(Tareas a realizar):
[1] Cita sin cambios el pasaje del texto sobre los clubs que comienza en las palabras que contienen "El planteamiento no" y concluye en "en valor estimado.".
[2] Según el texto sobre los clubs, ¿en qué fecha aprobó el gobierno federal alemán la reforma del código de edificación?
[3] Prosigue el texto sobre los clubs a partir de su última oración.

-------- Fragmento de texto --------

¿Qué pide exactamente la NTIA?

La carta abierta, publicada el 5 de junio de 2026 y firmada por el director ejecutivo de la NTIA Michael Kill, hace tres peticiones concretas al primer ministro y a la secretaria de Estado de Cultura: reconocer formalmente los clubs como instituciones culturales, ampliar las protecciones urbanísticas frente a la demolición y el desplazamiento, y apoyar directamente a las salas de base.

El planteamiento no es simbólico. El estatus cultural en la ley urbanística es el mecanismo que obliga a los promotores y a los ayuntamientos a valorar la pérdida cultural antes de aprobar una demolición o un cambio de uso. Sin eso, un club es solo un negocio, y los negocios siempre pierden frente a las torres de apartamentos de lujo.

¿Por qué ahora, y por qué el momento es tan brutal?

La bonificación del 40 % en el impuesto de actividades para el sector de la hostelería y el ocio termina en 2026. Al mismo tiempo, los valores catastrales han sido revisados al alza en todo el país. El efecto combinado es un muro fiscal. Salas que sobrevivían la recuperación pospandémica con márgenes mínimos se enfrentan ahora a una factura mayor tanto en tipo base como en valor estimado.

Corsica Studios en Londres ya ha cerrado. Motion en Bristol ha desaparecido. The Underground en Bristol también. The White Hotel en Mánchester, una de las salas más importantes del norte de Inglaterra, ha anunciado enero de 2027 como su último mes. No son locales secundarios. Son los espacios que construyeron escenas enteras.

Y mientras tanto, el V&A South Kensington acoge una exposición sobre las salas de música perdidas del Reino Unido. El gobierno financia una muestra de museo sobre clubes que ya no existen mientras no hace nada para proteger los que todavía están abiertos. Eso no es una ironía. Es una declaración política.

Alemania actuó. El Reino Unido sigue escribiendo cartas.

El 31 de mayo de 2026, el gobierno federal alemán aprobó una reforma del código de edificación que reclasifica los clubs musicales como Kulturstätten (espacios culturales) en lugar de Vergnügungsstätten (establecimientos de entretenimiento). La categoría anterior ponía a los clubs en el mismo saco que las salas de juego y los locales de apuestas. La nueva los coloca junto a los teatros y las galerías de arte.

-------- Datos para analizar --------

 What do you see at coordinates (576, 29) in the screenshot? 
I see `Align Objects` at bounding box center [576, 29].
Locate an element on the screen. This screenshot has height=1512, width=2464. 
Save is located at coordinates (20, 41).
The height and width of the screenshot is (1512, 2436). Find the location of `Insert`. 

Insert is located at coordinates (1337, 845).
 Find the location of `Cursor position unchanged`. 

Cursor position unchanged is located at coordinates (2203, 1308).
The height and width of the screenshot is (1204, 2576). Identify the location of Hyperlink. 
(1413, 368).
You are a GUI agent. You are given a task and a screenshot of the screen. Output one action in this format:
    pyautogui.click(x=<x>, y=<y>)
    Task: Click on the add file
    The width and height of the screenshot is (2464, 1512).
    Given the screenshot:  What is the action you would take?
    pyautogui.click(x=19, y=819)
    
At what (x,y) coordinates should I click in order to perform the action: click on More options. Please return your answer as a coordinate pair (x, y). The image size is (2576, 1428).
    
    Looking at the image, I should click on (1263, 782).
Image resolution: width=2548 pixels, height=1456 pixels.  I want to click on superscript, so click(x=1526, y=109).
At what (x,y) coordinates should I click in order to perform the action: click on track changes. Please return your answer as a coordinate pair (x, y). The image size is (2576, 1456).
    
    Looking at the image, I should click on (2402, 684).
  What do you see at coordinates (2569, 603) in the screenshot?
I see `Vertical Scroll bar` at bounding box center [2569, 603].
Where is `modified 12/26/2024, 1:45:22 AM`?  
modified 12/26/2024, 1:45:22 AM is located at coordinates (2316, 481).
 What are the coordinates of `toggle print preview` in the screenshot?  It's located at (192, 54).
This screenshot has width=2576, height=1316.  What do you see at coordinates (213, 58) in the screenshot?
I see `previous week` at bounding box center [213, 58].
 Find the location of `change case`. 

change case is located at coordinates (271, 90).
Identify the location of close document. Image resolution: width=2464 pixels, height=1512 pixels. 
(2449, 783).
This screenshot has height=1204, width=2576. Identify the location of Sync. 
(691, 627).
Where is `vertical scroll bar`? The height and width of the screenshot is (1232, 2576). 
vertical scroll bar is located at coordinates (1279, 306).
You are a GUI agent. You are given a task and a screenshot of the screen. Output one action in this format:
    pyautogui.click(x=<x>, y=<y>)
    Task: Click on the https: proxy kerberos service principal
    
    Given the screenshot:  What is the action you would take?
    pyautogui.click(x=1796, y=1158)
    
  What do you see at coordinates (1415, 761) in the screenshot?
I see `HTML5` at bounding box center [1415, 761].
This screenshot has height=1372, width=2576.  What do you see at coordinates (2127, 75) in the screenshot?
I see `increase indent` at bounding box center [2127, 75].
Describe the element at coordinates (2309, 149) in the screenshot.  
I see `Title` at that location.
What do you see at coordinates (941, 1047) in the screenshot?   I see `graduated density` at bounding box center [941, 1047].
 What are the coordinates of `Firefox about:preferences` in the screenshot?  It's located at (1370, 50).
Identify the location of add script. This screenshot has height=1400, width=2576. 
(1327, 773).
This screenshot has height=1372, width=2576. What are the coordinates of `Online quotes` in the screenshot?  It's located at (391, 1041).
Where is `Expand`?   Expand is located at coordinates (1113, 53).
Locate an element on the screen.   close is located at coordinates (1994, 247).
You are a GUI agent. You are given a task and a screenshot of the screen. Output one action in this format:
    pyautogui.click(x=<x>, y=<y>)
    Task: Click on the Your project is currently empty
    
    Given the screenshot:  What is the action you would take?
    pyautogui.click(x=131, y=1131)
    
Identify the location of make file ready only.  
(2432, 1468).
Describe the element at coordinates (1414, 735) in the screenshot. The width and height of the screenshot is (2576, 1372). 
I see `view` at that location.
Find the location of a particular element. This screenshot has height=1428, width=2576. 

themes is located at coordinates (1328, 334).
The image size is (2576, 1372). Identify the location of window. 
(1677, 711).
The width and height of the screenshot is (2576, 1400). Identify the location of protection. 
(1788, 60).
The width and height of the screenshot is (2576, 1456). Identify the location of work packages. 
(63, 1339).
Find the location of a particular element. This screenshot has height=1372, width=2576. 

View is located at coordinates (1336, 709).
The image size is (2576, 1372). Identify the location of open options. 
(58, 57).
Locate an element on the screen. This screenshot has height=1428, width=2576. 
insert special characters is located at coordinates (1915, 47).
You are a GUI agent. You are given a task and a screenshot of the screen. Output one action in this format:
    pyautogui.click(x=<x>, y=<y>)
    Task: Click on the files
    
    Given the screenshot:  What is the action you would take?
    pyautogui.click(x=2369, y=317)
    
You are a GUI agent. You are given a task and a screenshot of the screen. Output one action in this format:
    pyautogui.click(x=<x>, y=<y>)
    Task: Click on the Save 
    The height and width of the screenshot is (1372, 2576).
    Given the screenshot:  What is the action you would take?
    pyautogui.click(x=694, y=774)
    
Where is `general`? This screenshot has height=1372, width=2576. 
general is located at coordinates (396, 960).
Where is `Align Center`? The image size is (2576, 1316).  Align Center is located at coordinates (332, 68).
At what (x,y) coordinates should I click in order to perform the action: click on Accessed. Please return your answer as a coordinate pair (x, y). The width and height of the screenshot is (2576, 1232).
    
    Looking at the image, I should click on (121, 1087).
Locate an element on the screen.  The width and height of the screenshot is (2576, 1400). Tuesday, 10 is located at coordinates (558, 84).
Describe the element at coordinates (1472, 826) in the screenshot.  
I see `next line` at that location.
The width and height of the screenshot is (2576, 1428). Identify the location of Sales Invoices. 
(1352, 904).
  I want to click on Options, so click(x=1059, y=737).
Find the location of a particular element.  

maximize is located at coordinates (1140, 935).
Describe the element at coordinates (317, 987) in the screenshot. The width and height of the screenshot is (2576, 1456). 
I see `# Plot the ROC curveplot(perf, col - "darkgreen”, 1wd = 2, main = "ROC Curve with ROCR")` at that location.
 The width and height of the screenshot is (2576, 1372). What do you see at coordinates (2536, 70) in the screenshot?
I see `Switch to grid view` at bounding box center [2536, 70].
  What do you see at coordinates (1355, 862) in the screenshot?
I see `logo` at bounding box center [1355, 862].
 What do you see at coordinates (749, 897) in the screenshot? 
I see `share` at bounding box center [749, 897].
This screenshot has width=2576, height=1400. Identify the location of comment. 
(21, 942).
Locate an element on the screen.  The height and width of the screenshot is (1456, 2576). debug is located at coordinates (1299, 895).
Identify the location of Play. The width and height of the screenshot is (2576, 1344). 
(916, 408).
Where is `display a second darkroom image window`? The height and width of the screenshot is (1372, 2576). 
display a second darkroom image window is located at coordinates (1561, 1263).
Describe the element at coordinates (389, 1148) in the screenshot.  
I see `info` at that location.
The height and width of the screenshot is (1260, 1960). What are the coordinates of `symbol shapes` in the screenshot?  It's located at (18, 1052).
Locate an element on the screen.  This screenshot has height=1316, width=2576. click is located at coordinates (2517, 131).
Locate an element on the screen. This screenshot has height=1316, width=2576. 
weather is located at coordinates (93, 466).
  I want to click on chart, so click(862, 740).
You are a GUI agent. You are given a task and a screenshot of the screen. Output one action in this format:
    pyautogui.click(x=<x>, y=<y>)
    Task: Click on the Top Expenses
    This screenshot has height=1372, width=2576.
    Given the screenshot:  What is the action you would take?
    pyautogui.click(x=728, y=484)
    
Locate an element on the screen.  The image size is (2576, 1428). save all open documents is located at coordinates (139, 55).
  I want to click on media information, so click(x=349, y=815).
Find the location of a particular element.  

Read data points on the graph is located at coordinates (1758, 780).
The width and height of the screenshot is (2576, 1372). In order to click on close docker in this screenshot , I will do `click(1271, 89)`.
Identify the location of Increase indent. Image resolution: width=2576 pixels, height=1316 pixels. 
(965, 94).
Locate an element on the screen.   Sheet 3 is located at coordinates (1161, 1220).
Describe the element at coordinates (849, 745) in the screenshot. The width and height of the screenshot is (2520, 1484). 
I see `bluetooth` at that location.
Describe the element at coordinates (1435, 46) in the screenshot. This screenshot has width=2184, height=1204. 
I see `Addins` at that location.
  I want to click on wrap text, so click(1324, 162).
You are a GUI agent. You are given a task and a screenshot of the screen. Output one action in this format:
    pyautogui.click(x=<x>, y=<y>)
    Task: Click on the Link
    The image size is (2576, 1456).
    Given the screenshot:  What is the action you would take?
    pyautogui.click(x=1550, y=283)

--------

(Respuestas):
[1]
El planteamiento no es simbólico. El estatus cultural en la ley urbanística es el mecanismo que obliga a los promotores y a los ayuntamientos a valorar la pérdida cultural antes de aprobar una demolición o un cambio de uso. Sin eso, un club es solo un negocio, y los negocios siempre pierden frente a las torres de apartamentos de lujo.

¿Por qué ahora, y por qué el momento es tan brutal?

La bonificación del 40 % en el impuesto de actividades para el sector de la hostelería y el ocio termina en 2026. Al mismo tiempo, los valores catastrales han sido revisados al alza en todo el país. El efecto combinado es un muro fiscal. Salas que sobrevivían la recuperación pospandémica con márgenes mínimos se enfrentan ahora a una factura mayor tanto en tipo base como en valor estimado.

[2] El 31 de mayo de 2026.

[3]
El ministro de Cultura Wolfram Weimer lo calificó de paso importante para la escena de música en directo. La reforma todavía necesita la aprobación parlamentaria completa, pero cuenta con apoyo transversal sólido. Alemania ha dado a sus clubs una herramienta estructural. Los clubs británicos escriben cartas y esperan.

La carta de la NTIA cita explícitamente el ejemplo alemán como modelo. Que el Reino Unido, cuna de la cultura de club a nivel mundial, tenga que mirar hacia Berlín para entender cómo proteger su propia vida nocturna dice todo sobre dónde está realmente la atención política.

«El cierre de un club nocturno rara vez es solo el cierre de un negocio. A menudo es la pérdida de una comunidad.» Michael Kill, director ejecutivo de la NTIA

¿Qué cambiaría concretamente el reconocimiento cultural?

El estatus cultural formal reconfigura el cálculo urbanístico. Los promotores tienen más difícil el camino cuando el local que quieren demoler está clasificado igual que una galería o una sala de conciertos. Los ayuntamientos tienen que demostrar que consideraron el impacto cultural, no solo el valor del suelo y los objetivos de vivienda.

La NTIA no pide una subvención. Pide una reclasificación. No le cuesta nada al Tesoro. Lo que cuesta es la voluntad política de reconocer que la sala donde miles de personas escucharon música que los cambió merece protección frente a un bloque de apartamentos de lujo. Al parecer, ahí está el problema.